Raised in Eldorat, a small city around a six-hour drive from Nairobi, Hensen first began experimenting with music after acquiring a copy of Virtual DJ when he was only 12 years old. After spending hours trawling through YouTube, Henson become obsessed with studio clips of Pharrell and Timbaland. He was drawn to the unique producers who make crafting global hits look completely effortless. For the young producer, the insight found in grainy clips of Kanye struggling to lock down ‘Stronger’ in the studio made these near mythical names in hip-hop somewhat relatable.

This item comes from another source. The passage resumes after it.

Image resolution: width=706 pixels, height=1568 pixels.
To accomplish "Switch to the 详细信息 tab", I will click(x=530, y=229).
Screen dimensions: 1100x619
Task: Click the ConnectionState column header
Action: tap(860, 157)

“I definitely want to be that dude who plays keys, then goes to the bass and lays it all down, then afterwards becomes the rapper,” says Hansen. “That’s the goal. My favorite artists can all do that, so seeing them do all the same things that me and my friends do is just so cool. It makes those people look human.”

Since becoming “legit good” as a producer around three years ago, it’s now not uncommon for Nu Fvnk to self-release a track every few days. “I’ve reached a point now where I don’t even remember making my own beats,” he tells me nonchalantly, happy to let listeners compliment or critique his tracks instead of letting them gather dust in the darkest depths of his hard drive. “I find it hard keeping songs to myself because the longer I keep them, the more I doubt them,” he explains. “When I’m in a moment I just go with that vibe, get the idea out of my head and finish the song. You never know what people will connect to, so I feel like it’s part of my everyday process.”

In Uganda, labels like Nyege Nyege Tapes and the DJ Rachael-founded Santuri Safari have helped galvanize contemporary club music throughout east Africa, and right now “Nairobi is popping,” says Hensen. But this is uncharted territory for both Nu Fvnk and Nairobi as a whole. “Nigerian music has a ‘sound’, South African music has a ‘sound’, but Kenyan music doesn’t,” he says. So that puts Hansen and the EA Wave crew in a privileged position, with free reign to define one. And over the past few years, this has become known as Nu Nairobi.

First coined by EA Wave’s contemporaries Cosmic Homies, Nu Nairobi describes the new era of Kenyan musicians, DJs, MCs and vocalists venturing into untrodden realms of rap-fused electronica and contemporary club music for Nairobi’s younger generation. “There’s no blueprint for our music here, there’s nothing we’re trying to emulate and that gives you so much freedom,” says Hansen. “What we’re doing doesn’t exist here yet, but it’s exciting to be in a time where one day it will.”